Mangeriez-vous un animal qui ne serait pas transformé en viande ? Lorsqu’il est présenté comme un aliment, aussitôt, directement, il est tout de suite plus délicat à manger. Laissez la tête et les pattes du poulet quand vous le servez, et vous verrez peut-être le dégoût ­apparaître chez vos convives. Seules des ­circonstances ritualisées permettent de montrer un animal tout entier : on cuit un mouton à la broche, on sert une dinde, un poisson, un gibier entier pour en faire admirer le caractère de trophée, de richesse, ou marquer la ­solennité du moment. Les animaux sont alors ­travaillés et stylisés ; ils sortent de leur condition animale pour ­rejoindre la condition alimentaire, fût-elle singulière. 

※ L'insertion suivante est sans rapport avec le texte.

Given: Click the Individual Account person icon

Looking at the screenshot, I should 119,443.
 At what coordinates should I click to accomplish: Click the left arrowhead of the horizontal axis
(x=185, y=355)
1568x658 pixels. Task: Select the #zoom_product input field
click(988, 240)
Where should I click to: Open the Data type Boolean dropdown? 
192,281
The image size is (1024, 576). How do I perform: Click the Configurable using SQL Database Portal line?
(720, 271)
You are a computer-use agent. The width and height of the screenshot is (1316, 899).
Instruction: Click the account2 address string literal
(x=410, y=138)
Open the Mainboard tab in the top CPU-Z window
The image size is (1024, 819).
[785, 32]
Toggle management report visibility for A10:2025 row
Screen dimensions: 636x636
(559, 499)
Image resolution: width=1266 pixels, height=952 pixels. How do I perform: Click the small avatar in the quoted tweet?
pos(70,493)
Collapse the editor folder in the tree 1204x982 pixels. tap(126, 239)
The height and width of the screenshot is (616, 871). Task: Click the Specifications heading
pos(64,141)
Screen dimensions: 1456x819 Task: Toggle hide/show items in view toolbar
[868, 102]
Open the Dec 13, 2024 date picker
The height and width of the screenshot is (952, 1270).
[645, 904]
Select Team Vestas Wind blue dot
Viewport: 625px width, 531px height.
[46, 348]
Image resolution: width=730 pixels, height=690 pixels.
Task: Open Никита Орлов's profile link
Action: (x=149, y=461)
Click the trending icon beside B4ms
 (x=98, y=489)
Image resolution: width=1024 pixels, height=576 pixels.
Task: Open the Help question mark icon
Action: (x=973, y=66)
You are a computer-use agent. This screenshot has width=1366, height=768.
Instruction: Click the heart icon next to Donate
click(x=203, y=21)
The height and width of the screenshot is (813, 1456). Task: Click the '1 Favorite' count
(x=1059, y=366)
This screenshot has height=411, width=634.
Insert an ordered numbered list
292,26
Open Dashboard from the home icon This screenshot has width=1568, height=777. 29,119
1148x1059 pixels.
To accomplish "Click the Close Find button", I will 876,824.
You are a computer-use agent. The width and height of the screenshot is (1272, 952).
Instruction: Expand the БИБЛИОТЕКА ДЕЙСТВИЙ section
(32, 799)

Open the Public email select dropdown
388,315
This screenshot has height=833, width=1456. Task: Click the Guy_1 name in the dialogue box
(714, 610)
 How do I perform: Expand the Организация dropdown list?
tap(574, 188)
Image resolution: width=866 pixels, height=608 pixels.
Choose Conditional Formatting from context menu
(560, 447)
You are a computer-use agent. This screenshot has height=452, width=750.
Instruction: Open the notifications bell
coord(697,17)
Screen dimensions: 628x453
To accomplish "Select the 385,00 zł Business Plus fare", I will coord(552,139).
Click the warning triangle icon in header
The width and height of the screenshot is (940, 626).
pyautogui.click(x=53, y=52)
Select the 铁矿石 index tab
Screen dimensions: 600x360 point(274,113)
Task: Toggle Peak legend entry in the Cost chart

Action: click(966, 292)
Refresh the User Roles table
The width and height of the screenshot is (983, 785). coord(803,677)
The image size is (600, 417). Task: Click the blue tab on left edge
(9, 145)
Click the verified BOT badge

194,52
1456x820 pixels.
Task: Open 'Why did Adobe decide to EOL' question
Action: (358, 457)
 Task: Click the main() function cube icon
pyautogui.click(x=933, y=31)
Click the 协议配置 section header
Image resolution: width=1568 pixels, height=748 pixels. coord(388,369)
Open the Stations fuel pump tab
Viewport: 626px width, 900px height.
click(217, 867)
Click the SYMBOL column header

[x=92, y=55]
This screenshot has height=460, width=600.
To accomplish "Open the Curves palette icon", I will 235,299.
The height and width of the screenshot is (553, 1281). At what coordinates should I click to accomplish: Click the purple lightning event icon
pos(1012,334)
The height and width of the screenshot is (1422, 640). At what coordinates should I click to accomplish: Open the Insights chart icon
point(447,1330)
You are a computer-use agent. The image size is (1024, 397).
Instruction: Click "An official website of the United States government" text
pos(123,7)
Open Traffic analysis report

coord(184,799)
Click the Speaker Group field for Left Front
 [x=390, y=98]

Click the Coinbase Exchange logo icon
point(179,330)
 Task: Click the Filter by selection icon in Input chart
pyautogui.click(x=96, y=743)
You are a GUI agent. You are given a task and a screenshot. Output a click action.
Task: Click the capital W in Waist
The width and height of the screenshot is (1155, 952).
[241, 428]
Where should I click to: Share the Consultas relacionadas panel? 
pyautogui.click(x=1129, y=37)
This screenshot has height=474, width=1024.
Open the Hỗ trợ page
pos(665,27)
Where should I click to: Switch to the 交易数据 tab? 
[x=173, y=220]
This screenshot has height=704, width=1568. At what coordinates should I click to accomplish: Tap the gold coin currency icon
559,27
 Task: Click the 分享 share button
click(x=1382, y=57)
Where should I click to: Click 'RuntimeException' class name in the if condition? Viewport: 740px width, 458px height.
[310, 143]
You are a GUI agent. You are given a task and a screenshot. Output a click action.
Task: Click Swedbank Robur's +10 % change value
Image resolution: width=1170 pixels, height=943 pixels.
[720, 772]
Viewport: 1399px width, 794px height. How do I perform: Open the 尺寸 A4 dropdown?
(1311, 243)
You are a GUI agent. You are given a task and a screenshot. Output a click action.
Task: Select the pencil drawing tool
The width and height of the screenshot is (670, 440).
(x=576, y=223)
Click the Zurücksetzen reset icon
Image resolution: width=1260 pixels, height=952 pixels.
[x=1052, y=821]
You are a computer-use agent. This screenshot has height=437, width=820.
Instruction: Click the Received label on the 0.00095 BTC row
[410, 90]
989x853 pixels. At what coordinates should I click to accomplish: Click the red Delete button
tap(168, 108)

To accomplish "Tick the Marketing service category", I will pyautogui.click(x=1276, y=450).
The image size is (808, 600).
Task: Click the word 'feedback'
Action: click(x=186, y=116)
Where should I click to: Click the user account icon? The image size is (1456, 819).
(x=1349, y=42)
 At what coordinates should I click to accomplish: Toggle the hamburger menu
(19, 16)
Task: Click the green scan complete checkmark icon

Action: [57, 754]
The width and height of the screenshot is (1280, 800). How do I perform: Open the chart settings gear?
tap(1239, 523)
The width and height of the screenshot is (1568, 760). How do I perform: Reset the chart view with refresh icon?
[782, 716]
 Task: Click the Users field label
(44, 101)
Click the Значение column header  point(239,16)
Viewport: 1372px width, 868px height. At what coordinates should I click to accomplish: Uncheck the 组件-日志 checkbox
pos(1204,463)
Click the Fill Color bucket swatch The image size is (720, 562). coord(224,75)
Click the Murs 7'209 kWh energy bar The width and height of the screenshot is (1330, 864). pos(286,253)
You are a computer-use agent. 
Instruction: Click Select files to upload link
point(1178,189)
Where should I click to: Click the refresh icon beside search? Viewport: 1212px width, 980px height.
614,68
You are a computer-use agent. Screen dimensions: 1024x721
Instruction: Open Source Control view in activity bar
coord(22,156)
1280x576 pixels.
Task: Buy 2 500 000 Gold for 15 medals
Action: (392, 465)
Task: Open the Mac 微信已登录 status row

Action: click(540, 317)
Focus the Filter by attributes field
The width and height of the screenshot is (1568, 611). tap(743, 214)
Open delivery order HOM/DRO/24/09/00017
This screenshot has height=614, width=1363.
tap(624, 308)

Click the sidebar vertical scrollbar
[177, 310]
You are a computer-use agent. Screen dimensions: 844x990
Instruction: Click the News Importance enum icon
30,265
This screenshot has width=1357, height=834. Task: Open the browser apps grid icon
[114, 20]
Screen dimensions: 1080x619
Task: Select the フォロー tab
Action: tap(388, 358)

Noélie Vialles, qui a consacré ses travaux à la consommation carnée dans nos contrées, analyse ce rapport et apporte un élément essentiel : si personne ne mange son semblable, c’est la définition du semblable qui change. On ne mange pas d’animaux carnivores ? Semblables. On ne mange pas d’animaux tout court ? ­Semblables. Tout dépend des critères. La question « Faut-il manger des animaux ? » en masque une autre : qu’est-ce qui nous distingue d’eux ? Et desquels ? Selon quelles classifications des êtres ? Dans quel collectif nous situons-nous ?

Les ethnographies d’autres peuples montrent que la ­distinction entre nature et culture n’existe pas partout. Cela signifie que la distinction hommes-animaux n’est pas la déterminante principale : on peut manger des hommes ennemis, par exemple, et pas ­certains animaux. La distribution des hommes, des êtres et des végétaux est caduque pour penser la relation de nombreux peuples avec leur environnement. Ainsi, les pygmées Aka, étudiés entre autres par Serge ­Bahuchet, distinguent les éléments qui se trouvent au sol et ceux dans les arbres, par exemple, que ce soit du miel ou des animaux. Ce sont ces catégories de pensées qu’il faut comprendre. Comme ­l’indique Eduardo Viveiros de ­Castro, ­certains Amérindiens pensent que les jaguars se voient comme les humains se voient, et que pour eux, le sang, c’est de la bière. Tout est une question de perspectives.

Alors, que signifient nos questionnements sur la consommation des animaux ? Ils renvoient d’une part à la place des animaux dans notre société. Les animaux domestiques le signalent : la société humaine ne s’arrête pas aux limites de l’espèce, et les animaux en font partie. 

Ils sont, d’autre part, liés à des préoccupations écologiques et à la lutte contre le système agroalimentaire. Le rapport industriel aux animaux dans la consommation de nourriture ou, pour le dire autrement, la production de masse de ces aliments animaliers, nous gêne. Une ambiguïté apparaît : les animaux sont un élément de notre processus industriel et nous ne savons qu’en faire. Sont-ils des êtres à part ­entière ? Ou bien des objets à produire ? Produire de la viande, est-ce comme produire une machine, un jouet, une table ? Les frontières sont brouillées, ­l’esprit ne sait plus. Cachez cet abattage que je ne saurais voir.

À quelles conditions mange-t-on des animaux ? On est fait par ce qu’on mange, et ce que l’on mange est déterminé par ce que l’on a construit comme relations entre les êtres. Être en relation, créer des liens, et positionner l’homme au milieu du monde : les choix alimentaires disent profondément la manière dont s’incarnent nos façons de penser.